「おれ、ちょっとやってみたいことあるんですけど」

「どうせろくなことじゃないだろ。俺は嫌だね」安見はきっぱりと拒絶した。

 まあまあ、と岩野はにこにこしながら、売り場から何かをもってくる。三着分の学ランだ。そんなものもあったのか、と大滝は驚いた。つくづく在庫管理ができていない。


「これを着て、三人で修学旅行ごっこしませんか」

 安見と大滝は同時に「殺すぞ」と言った。
 
 三人の学ラン姿は見事に似合っていなかった。

 全員学ランを着るような歳ではとっくにないのである。
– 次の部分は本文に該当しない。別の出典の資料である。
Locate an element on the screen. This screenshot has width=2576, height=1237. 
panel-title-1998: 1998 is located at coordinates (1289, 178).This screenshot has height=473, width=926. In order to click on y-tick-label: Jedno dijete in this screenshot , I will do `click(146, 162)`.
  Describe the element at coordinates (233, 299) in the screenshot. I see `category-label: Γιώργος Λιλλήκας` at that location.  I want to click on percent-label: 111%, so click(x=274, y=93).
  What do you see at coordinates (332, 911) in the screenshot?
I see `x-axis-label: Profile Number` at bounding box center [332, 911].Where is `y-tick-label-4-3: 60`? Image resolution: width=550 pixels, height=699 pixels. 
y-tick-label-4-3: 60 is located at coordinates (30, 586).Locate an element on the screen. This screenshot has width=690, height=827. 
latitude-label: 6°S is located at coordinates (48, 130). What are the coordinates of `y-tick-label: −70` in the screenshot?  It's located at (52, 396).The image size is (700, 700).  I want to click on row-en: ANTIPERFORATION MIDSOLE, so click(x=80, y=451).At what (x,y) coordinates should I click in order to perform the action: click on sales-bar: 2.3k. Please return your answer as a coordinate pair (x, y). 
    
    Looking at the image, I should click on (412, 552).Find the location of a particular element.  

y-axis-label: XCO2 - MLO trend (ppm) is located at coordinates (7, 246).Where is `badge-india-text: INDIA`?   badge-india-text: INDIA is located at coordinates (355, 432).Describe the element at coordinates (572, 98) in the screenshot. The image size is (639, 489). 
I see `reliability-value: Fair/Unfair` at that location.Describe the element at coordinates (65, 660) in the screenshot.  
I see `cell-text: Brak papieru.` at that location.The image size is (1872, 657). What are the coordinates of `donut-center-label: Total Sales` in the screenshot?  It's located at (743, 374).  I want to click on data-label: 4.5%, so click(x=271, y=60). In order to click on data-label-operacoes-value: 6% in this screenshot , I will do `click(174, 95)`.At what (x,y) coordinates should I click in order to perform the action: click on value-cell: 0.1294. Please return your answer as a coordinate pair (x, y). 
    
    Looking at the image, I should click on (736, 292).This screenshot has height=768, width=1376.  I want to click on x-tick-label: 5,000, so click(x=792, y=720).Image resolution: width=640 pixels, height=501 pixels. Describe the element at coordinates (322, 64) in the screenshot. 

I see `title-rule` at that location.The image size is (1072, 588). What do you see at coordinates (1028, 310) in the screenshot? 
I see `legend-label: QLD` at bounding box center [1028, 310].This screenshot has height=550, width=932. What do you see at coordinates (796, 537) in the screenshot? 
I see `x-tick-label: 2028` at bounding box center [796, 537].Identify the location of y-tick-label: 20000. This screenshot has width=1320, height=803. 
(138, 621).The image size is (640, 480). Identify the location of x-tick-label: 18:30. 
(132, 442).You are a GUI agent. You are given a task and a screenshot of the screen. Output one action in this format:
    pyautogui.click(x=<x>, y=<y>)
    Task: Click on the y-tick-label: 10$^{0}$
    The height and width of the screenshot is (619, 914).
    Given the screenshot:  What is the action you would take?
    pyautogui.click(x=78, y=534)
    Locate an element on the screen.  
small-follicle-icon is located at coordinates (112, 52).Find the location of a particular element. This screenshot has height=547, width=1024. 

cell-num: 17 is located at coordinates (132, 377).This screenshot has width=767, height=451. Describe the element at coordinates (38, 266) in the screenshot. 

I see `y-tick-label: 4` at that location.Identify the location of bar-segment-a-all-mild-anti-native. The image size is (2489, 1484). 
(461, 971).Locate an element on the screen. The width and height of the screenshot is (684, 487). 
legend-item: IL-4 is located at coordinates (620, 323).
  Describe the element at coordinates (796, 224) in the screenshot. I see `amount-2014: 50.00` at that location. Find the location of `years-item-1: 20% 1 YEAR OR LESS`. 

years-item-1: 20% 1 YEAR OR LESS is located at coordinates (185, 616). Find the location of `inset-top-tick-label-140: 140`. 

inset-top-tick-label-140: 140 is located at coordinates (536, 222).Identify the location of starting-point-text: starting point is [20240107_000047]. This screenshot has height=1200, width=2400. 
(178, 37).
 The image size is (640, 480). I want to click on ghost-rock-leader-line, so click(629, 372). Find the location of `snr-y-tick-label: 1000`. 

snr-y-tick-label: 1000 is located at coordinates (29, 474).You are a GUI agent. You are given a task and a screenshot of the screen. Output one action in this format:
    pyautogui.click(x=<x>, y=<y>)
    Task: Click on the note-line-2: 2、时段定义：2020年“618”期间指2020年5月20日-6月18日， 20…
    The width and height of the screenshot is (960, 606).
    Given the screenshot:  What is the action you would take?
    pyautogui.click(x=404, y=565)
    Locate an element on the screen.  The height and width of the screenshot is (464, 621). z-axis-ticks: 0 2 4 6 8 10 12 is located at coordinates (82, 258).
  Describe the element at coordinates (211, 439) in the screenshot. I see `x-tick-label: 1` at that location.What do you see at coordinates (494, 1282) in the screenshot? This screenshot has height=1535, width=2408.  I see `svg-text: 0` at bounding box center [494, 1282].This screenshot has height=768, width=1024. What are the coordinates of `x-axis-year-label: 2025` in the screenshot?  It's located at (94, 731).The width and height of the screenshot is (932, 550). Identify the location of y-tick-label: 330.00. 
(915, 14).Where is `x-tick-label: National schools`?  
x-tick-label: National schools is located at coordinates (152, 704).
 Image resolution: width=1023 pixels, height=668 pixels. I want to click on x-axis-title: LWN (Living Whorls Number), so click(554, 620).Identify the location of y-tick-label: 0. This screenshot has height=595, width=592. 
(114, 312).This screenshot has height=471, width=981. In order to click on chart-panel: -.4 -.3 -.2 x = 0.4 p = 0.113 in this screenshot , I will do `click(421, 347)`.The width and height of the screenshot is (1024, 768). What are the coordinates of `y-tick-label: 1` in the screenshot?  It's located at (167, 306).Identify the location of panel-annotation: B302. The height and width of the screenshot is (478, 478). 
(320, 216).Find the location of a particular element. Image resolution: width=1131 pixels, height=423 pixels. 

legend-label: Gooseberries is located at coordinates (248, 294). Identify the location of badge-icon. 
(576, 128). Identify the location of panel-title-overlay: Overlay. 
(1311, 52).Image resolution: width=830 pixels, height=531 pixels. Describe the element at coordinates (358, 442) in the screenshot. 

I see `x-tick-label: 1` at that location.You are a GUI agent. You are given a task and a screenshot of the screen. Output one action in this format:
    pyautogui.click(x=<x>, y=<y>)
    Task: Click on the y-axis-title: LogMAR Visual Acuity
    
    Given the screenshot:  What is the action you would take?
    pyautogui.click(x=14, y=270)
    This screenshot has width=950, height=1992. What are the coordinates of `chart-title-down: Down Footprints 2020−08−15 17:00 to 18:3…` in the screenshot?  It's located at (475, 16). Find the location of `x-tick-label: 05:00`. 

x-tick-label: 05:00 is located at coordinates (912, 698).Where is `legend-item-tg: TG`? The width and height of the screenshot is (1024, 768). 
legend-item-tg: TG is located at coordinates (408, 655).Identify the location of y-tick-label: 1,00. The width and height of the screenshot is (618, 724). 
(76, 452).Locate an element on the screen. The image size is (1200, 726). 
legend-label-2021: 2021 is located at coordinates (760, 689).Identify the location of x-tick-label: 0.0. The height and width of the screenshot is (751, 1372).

コスプレ感というか、無理してるおっさん感が見え見えだ。


「これ着てどこに行くっつんだよ」


 安見は血走った目で悪態をついた。


「コンビニでトイレ借りましょう」

「なんだそれ。罰ゲームか?」


 この辺でできる修学旅行っぽいことはコンビニでトイレを借りることだと、岩野は思いついたのだ。これは岩野自身が、迷子になってコンビニでトイレを借りた思い出が元になっている。


「全員で入るか、一人ずつ入るか、どっちにします?」

「どっちにしろ最悪なのは変わりないな……」

 大滝は少し悩んだ。

「ほかの方に迷惑がかかるかもしれないし、一人ずつ様子を見ながらにしよう」

「なんか真面目くさってますがもう迷惑ですよ。この計画自体が」安見は呆れる。